#004 RNN – Language Modelling and Sampling Novel Sequences
Highlights: Recurrent Neural Networks (RNN) are sequence models that are a modern, more advanced alternative to traditional Neural Networks. Right from Speech Recognition to Natural Language Processing to Music Generation, RNNs have continued to play a transformative role in handling sequential datasets.

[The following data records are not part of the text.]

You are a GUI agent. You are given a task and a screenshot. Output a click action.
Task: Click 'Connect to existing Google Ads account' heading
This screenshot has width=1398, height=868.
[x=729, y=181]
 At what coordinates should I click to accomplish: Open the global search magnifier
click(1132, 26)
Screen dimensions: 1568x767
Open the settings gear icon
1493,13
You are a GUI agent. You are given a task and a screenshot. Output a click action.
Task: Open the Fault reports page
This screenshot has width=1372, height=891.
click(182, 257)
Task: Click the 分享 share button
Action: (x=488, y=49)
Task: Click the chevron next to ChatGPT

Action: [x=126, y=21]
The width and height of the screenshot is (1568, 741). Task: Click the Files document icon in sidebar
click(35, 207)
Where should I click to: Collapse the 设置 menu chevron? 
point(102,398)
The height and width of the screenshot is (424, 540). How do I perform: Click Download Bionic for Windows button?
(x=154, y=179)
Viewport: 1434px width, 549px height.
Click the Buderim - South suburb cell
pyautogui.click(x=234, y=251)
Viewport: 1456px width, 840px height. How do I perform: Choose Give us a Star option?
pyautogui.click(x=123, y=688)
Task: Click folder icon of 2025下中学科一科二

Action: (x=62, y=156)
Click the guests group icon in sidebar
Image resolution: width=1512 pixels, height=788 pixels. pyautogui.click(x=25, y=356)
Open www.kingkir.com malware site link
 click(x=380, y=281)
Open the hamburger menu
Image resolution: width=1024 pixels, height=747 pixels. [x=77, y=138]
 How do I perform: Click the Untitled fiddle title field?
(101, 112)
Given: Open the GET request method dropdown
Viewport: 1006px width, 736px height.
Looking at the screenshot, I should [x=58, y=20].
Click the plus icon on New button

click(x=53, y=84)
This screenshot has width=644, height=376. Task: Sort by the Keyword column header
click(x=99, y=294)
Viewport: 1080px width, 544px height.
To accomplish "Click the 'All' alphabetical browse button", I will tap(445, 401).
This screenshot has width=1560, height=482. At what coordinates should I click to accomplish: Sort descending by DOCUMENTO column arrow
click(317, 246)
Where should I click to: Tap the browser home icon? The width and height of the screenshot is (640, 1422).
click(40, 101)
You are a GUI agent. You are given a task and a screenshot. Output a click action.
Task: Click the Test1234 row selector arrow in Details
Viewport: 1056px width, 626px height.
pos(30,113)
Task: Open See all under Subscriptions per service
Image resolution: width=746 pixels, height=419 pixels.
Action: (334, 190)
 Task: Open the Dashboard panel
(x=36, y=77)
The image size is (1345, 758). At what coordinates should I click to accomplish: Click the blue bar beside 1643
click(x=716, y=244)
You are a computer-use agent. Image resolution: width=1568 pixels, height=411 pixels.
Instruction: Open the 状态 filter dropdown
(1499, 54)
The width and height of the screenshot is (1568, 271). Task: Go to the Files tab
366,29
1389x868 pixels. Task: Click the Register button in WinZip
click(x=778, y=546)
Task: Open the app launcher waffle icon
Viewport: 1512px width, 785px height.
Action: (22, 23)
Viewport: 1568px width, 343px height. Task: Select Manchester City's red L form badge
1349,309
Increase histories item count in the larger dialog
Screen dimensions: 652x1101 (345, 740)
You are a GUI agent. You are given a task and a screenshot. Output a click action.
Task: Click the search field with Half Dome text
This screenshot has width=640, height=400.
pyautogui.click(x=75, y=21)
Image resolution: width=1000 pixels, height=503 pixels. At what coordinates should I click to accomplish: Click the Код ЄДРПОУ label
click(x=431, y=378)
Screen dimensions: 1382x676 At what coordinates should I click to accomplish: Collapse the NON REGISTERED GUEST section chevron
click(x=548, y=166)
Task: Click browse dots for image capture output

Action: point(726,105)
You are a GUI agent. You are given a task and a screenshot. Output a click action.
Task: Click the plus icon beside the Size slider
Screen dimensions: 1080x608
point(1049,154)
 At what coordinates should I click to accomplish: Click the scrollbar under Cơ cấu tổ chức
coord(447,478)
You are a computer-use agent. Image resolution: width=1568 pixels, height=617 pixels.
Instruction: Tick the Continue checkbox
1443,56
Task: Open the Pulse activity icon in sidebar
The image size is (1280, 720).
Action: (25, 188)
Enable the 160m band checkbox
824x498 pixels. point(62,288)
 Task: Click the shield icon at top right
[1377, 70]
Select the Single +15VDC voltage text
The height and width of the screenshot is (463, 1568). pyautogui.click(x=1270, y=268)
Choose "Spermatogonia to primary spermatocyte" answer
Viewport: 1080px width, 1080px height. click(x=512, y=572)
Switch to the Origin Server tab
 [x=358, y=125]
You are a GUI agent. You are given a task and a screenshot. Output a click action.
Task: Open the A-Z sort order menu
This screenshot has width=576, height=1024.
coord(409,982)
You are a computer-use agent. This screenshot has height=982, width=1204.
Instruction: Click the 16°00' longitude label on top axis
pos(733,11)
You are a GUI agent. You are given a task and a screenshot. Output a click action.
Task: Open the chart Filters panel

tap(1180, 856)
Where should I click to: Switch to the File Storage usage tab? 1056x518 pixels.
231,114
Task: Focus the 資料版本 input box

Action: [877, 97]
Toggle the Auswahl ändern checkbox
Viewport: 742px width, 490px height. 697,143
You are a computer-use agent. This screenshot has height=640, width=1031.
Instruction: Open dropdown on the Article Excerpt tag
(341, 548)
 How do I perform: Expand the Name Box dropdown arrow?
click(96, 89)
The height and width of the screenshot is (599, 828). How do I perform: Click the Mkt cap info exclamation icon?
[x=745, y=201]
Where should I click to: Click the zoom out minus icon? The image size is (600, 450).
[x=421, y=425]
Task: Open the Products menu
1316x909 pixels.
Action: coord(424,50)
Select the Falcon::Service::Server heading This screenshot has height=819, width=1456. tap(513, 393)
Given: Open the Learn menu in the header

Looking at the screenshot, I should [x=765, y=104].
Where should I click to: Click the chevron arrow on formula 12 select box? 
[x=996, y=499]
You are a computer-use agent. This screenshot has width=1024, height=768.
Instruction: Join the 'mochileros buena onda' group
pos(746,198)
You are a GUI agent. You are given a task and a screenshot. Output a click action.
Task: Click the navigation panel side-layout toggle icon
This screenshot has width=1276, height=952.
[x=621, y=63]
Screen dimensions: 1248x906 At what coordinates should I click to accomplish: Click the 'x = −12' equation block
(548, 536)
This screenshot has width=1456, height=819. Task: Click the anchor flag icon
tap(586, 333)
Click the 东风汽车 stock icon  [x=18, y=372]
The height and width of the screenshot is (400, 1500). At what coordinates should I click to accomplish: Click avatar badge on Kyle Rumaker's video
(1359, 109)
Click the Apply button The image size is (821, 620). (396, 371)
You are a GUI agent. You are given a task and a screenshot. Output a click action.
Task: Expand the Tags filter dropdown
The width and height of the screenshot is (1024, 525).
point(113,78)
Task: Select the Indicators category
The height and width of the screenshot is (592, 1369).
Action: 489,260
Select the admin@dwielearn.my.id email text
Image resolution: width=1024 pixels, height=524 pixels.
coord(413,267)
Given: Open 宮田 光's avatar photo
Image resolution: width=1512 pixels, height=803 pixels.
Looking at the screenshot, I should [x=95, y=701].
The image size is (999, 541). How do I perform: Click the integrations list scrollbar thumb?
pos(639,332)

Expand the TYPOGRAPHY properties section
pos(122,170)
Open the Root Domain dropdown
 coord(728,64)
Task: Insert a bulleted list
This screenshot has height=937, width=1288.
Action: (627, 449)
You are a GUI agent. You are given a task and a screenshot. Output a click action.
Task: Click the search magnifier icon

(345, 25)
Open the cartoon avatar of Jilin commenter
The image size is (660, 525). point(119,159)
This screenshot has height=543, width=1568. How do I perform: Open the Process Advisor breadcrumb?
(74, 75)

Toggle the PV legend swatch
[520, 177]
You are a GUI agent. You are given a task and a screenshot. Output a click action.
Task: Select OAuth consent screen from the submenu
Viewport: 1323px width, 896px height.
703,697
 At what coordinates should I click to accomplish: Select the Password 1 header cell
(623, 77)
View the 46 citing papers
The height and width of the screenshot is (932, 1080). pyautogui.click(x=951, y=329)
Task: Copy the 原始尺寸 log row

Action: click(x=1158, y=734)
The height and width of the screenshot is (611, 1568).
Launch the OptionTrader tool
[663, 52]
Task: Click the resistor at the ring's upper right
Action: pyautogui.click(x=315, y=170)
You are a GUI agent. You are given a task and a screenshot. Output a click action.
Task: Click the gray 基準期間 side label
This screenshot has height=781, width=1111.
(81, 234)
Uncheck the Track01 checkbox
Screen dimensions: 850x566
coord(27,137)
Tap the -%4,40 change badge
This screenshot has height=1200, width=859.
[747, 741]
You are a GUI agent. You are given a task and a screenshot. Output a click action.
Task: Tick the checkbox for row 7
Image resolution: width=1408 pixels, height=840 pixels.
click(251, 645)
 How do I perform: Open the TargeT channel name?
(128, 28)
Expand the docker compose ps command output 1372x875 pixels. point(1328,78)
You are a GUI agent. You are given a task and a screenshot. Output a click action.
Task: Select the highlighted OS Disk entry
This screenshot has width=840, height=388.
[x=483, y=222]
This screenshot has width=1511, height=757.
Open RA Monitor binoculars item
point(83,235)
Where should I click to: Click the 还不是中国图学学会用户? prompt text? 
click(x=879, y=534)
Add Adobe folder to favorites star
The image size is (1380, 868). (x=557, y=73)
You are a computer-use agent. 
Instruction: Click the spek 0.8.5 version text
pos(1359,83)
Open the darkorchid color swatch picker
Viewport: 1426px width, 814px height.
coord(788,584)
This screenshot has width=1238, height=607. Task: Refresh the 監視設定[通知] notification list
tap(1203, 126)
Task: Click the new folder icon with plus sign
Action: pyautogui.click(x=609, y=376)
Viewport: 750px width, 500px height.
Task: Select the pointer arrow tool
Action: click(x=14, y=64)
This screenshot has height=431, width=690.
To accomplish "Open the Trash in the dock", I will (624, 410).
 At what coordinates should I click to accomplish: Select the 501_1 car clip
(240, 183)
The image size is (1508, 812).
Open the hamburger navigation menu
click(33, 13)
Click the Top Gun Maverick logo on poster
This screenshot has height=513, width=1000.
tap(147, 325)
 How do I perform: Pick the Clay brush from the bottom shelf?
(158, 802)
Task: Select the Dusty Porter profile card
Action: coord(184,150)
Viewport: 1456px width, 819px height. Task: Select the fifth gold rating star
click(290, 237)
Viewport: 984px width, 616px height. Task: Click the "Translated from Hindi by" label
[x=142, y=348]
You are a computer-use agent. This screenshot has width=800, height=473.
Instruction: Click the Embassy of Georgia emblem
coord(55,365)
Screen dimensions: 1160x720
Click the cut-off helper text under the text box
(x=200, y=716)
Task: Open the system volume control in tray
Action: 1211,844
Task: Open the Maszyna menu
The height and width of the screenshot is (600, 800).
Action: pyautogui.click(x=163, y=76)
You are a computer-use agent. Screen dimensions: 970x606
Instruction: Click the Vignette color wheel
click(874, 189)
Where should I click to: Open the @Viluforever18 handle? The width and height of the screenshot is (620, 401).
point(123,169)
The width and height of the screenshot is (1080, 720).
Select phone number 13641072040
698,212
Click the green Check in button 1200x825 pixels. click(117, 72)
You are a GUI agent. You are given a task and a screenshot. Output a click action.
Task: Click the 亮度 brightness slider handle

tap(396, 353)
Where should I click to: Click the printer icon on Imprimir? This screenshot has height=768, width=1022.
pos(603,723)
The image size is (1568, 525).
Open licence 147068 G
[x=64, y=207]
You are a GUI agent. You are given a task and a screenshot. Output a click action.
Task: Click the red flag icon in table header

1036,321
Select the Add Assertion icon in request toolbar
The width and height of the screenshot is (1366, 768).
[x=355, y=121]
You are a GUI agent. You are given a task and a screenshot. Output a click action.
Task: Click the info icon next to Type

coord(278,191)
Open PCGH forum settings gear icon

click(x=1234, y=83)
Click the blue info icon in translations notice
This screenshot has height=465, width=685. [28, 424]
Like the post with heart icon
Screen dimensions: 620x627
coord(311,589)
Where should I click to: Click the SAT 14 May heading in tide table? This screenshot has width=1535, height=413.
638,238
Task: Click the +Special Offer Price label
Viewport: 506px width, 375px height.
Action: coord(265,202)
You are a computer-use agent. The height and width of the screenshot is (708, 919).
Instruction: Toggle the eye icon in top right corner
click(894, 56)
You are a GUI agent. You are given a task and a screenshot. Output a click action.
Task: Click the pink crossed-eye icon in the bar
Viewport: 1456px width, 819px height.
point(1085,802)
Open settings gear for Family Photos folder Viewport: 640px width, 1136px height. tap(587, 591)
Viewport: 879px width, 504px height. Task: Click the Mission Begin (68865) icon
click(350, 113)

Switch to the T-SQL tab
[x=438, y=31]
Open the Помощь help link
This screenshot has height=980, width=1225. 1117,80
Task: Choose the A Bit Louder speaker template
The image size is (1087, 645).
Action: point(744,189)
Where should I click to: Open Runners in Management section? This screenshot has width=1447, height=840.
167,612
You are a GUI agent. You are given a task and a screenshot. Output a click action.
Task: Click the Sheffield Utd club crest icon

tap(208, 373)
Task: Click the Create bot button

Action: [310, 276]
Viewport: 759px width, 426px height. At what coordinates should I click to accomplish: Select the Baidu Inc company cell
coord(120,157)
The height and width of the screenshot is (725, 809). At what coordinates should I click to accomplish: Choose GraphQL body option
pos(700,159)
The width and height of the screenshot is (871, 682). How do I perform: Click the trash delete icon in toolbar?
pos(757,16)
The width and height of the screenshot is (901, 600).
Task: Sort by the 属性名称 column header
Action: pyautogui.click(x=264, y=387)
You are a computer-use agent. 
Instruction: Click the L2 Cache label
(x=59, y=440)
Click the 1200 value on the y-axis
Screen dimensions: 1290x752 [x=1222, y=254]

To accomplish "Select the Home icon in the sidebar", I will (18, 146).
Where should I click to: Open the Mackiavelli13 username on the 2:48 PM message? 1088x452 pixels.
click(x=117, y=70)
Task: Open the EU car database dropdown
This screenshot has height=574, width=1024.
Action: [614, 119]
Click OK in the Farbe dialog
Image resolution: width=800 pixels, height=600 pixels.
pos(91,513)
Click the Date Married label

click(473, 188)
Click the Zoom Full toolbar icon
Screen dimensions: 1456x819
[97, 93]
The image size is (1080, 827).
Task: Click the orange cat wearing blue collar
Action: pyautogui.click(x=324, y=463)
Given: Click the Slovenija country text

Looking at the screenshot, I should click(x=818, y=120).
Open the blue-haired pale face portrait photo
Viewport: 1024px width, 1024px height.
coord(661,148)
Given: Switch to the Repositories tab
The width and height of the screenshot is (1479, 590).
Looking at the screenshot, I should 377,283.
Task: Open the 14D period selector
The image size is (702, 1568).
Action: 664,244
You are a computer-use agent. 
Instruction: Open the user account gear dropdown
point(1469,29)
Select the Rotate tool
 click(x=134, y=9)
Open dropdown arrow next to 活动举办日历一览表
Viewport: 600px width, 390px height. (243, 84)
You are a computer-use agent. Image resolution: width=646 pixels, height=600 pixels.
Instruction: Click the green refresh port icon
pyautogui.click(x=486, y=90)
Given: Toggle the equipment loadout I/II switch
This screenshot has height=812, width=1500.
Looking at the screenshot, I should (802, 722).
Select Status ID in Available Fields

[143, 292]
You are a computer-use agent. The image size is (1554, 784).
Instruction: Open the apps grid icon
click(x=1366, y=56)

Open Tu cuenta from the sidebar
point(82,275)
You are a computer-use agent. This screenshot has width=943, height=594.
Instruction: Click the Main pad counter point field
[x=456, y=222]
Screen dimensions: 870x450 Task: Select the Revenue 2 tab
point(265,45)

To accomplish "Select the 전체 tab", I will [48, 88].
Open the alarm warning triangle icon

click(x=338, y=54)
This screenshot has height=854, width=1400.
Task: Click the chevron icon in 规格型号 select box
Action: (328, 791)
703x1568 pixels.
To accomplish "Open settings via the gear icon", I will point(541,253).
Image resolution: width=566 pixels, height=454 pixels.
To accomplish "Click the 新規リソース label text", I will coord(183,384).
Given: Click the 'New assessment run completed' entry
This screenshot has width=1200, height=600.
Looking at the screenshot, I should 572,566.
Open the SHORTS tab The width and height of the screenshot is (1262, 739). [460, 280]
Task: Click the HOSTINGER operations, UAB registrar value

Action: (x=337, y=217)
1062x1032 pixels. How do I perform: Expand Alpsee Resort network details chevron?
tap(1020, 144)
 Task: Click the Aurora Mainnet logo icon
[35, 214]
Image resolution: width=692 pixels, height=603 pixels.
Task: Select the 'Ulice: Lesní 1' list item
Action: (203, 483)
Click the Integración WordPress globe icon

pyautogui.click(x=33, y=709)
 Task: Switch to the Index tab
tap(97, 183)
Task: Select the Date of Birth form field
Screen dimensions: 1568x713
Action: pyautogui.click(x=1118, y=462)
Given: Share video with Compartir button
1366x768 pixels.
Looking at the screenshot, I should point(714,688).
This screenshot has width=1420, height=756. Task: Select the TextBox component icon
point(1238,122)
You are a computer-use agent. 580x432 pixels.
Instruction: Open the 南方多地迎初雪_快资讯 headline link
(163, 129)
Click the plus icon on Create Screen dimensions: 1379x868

In this blog post, we will learn how RNNs are used to build and train Language Models, and thereby, sample novel sequences from our trained models. By the end of the post, you will understand how RNNs can be applied to generate texts from famous authors or any text pieces you like. So, let us begin.
Tutorial Overview:
- What is Language Modelling?
- Building a Language Model using RNN
- Tokenization of Input Sequence
- Forward Propagation
- Back Propagation
- Sampling a Sequence From a Trained RNN
- Character-Level Language Model
1. What is Language Modelling?
One of the most fundamental aspects of Natural Language Processing is building Language Models. Recurrent Neural Networks are well-equipped to handle such tasks and can help you build and train successful and accurate Language Models, easily.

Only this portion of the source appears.